■ **WORK ITEM**
Write the records out again, unchanged.
***** TASK INPUTS
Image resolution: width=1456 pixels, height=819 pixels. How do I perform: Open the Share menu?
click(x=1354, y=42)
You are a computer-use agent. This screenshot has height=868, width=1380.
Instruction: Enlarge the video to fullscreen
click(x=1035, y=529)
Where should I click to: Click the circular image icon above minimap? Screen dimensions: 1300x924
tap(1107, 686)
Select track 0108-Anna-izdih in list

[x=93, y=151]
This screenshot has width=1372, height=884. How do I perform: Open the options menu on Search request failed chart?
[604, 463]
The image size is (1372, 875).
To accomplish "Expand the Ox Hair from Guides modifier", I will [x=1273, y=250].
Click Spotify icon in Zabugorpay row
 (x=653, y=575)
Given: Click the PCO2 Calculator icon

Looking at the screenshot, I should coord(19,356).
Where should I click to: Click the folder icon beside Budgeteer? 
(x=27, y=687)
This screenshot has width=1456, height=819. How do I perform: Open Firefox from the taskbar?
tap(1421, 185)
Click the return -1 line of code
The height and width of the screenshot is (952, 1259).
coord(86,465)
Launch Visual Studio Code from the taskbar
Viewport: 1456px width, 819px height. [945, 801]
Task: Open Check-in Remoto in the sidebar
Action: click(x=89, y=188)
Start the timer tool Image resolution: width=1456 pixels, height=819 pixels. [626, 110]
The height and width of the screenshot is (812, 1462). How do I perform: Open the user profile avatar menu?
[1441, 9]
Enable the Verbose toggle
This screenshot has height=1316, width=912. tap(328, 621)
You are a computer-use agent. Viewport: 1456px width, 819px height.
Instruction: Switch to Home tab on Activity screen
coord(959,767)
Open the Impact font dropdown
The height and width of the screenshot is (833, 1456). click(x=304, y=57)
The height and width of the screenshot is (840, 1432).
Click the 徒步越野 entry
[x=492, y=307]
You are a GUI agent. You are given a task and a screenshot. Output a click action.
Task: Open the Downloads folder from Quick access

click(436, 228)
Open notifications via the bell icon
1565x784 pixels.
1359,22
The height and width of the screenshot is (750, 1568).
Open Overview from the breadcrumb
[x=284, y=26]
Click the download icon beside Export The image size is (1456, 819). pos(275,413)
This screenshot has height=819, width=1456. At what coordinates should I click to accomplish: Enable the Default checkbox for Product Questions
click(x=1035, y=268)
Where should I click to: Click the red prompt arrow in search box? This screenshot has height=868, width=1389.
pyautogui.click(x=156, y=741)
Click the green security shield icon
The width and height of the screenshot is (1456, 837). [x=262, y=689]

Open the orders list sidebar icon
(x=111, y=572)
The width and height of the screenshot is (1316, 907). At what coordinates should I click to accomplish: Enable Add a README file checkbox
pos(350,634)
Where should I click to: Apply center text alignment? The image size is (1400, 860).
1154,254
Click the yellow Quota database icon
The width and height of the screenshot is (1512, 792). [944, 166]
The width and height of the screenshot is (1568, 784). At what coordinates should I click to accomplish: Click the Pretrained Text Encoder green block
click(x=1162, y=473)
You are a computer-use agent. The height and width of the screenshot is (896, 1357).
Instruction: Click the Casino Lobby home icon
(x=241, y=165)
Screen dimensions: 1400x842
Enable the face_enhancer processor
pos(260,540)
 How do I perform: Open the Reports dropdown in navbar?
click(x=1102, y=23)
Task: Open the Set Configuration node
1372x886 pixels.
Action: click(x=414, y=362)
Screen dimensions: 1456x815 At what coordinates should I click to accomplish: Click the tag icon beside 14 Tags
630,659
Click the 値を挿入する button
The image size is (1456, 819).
**********
■ **RESPONSE FOR THIS EXERCISE**
Image resolution: width=1456 pixels, height=819 pixels. How do I perform: Open the Share menu?
click(x=1354, y=42)
You are a computer-use agent. This screenshot has height=868, width=1380.
Instruction: Enlarge the video to fullscreen
click(x=1035, y=529)
Where should I click to: Click the circular image icon above minimap? Screen dimensions: 1300x924
tap(1107, 686)
Select track 0108-Anna-izdih in list

[x=93, y=151]
This screenshot has width=1372, height=884. How do I perform: Open the options menu on Search request failed chart?
[604, 463]
The image size is (1372, 875).
To accomplish "Expand the Ox Hair from Guides modifier", I will [x=1273, y=250].
Click Spotify icon in Zabugorpay row
 (x=653, y=575)
Given: Click the PCO2 Calculator icon

Looking at the screenshot, I should coord(19,356).
Where should I click to: Click the folder icon beside Budgeteer? 
(x=27, y=687)
This screenshot has width=1456, height=819. How do I perform: Open Firefox from the taskbar?
tap(1421, 185)
Click the return -1 line of code
The height and width of the screenshot is (952, 1259).
coord(86,465)
Launch Visual Studio Code from the taskbar
Viewport: 1456px width, 819px height. [945, 801]
Task: Open Check-in Remoto in the sidebar
Action: click(x=89, y=188)
Start the timer tool Image resolution: width=1456 pixels, height=819 pixels. [626, 110]
The height and width of the screenshot is (812, 1462). How do I perform: Open the user profile avatar menu?
[1441, 9]
Enable the Verbose toggle
This screenshot has height=1316, width=912. tap(328, 621)
You are a computer-use agent. Viewport: 1456px width, 819px height.
Instruction: Switch to Home tab on Activity screen
coord(959,767)
Open the Impact font dropdown
The height and width of the screenshot is (833, 1456). click(x=304, y=57)
The height and width of the screenshot is (840, 1432).
Click the 徒步越野 entry
[x=492, y=307]
You are a GUI agent. You are given a task and a screenshot. Output a click action.
Task: Open the Downloads folder from Quick access

click(436, 228)
Open notifications via the bell icon
1565x784 pixels.
1359,22
The height and width of the screenshot is (750, 1568).
Open Overview from the breadcrumb
[x=284, y=26]
Click the download icon beside Export The image size is (1456, 819). pos(275,413)
This screenshot has height=819, width=1456. At what coordinates should I click to accomplish: Enable the Default checkbox for Product Questions
click(x=1035, y=268)
Where should I click to: Click the red prompt arrow in search box? This screenshot has height=868, width=1389.
pyautogui.click(x=156, y=741)
Click the green security shield icon
The width and height of the screenshot is (1456, 837). [x=262, y=689]

Open the orders list sidebar icon
(x=111, y=572)
The width and height of the screenshot is (1316, 907). At what coordinates should I click to accomplish: Enable Add a README file checkbox
pos(350,634)
Where should I click to: Apply center text alignment? The image size is (1400, 860).
1154,254
Click the yellow Quota database icon
The width and height of the screenshot is (1512, 792). [944, 166]
The width and height of the screenshot is (1568, 784). At what coordinates should I click to accomplish: Click the Pretrained Text Encoder green block
click(x=1162, y=473)
You are a computer-use agent. The height and width of the screenshot is (896, 1357).
Instruction: Click the Casino Lobby home icon
(x=241, y=165)
Screen dimensions: 1400x842
Enable the face_enhancer processor
pos(260,540)
 How do I perform: Open the Reports dropdown in navbar?
click(x=1102, y=23)
Task: Open the Set Configuration node
1372x886 pixels.
Action: click(x=414, y=362)
Screen dimensions: 1456x815 At what coordinates should I click to accomplish: Click the tag icon beside 14 Tags
630,659
Click the 値を挿入する button
The image size is (1456, 819).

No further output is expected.